By John Manuel
February 1, 2002
Vanderbilt lefthander Jeremy Sowers, rated as the nation’s top freshman, must sit out the Commodores’ first six games because of a minor NCAA rules violation.
The violation involves Sowers’ negotiations with the Reds after the 2001 draft. Picked with the 20th overall selection, Sowers and his family sought advice regarding a proposed contract.
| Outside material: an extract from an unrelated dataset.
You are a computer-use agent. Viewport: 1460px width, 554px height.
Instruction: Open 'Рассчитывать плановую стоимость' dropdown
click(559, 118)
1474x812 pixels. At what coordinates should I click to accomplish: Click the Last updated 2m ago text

According to NCAA policy, advisors (the NCAA’s euphemism for agents who have not been paid) and professional sports teams are not permitted to have contact on behalf of a student-athlete.
In this instance, such contact did occur and it was ruled a secondary (minor) violation.
“My family and I thought the ruling was unjust,” said Sowers, who is expected to miss two starts. “But in the big picture I understand that we have no recourse but to move ahead. My focus has been to prepare for a challenging season and that is what I’ve been doing. I will have ample opportunity to compete.”
Vanderbilt appealed the NCAA decision, saying that Sowers did nothing wrong, received no material benefit and had been saying all along he planned to play in college. The appeal was denied. Most observers concluded early that the Reds drafted him specifically not to sign him, after having borrowed from the 2001 draft budget to sign 2000 picks David Espinoza and Dane Sardinha.
“We were very disappointed with the NCAA’s position,” Commodores Coach Roy Mewbourne said. “The Sowers family took great pains to handle everything properly so any penalty seems extremely harsh to us. We’ve known about this for some time so it does not upset our season’s plans as much as we think it’s unfair to an honest student-athlete.”